On April 1, 1975, Dessie Trainor’s mother, Dorothy, was walking home with his father, Malachy, in Portadown, Co Armagh, when they were targeted by members of the loyalist Glennane Gang.
Dorothy, who was a Protestant, was shot dead. Malachy, a Catholic, was seriously injured.
Mr Trainor was just 13 at the time.
Two of his brothers - Ronald and Thomas - were also later killed.
“So as a family growing up, our whole unit was completely destroyed,” he said.
Mr Trainor said he suffered with alcoholism and was sent to Crumlin Road Gaol in Belfast when he was 13-and-a-half.
“All because of that night, that of April 1. Everything was ruined,” he said.
He said he is pleased the report highlighted widespread failings.
“I always use the metaphor of the brick wall, the British establishment put a brick wall in front of us,” he said.
“And we have to get to the other side of it. Whether they open the door and let us through, or we have to chip away at it.
“Behind that (wall) is the truth. Not just for me, but for thousands of people.”
He said he is more interested in the truth than in prosecutions.
“Never mind reconciliation, I can’t reconcile it. (But) If they came to me and said ‘Mr Trainor, we are going to give you the truth about the murders of your family to the best of our ability’, that would be it for me," he said.
“I’m not really into convictions or taking people to courts. I just want to know why they killed my mum.
“My mum was a Protestant, and a Protestant organisation murdered her.”
Mr Trainor has taken part in a play, Blood Red Lines, which features people affected by the Troubles, including a former British soldier and survivors of the 1974 Dublin and Monaghan bombings.

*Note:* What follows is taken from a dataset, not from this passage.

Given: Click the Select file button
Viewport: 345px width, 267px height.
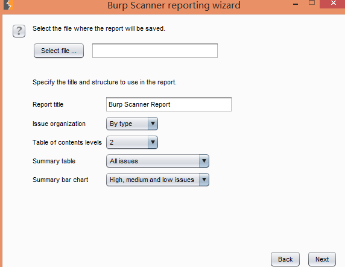Looking at the screenshot, I should pyautogui.click(x=59, y=51).
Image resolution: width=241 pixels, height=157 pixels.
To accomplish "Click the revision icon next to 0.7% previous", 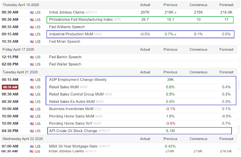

The play will be performed again at Stranmillis University College in Belfast next month, before a tour of the United States.
Gisle Kvanvig, from the Norwegian Centre for Human Rights, convened the panel of human rights experts which wrote the report.
He said he was gratified by how families of victims had received the report’s findings.
“And I’m very pleased by that because of course it’s one of the key things was to do something for the families and relatives,” he said.
He said many legacy cases can still be investigated, even if there is not enough evidence for a prosecution.
“It is fully possible to investigate these cases today,” he said.
“And you will discover many truths about what actually happened. And some of that will go some way towards helping families and relatives.”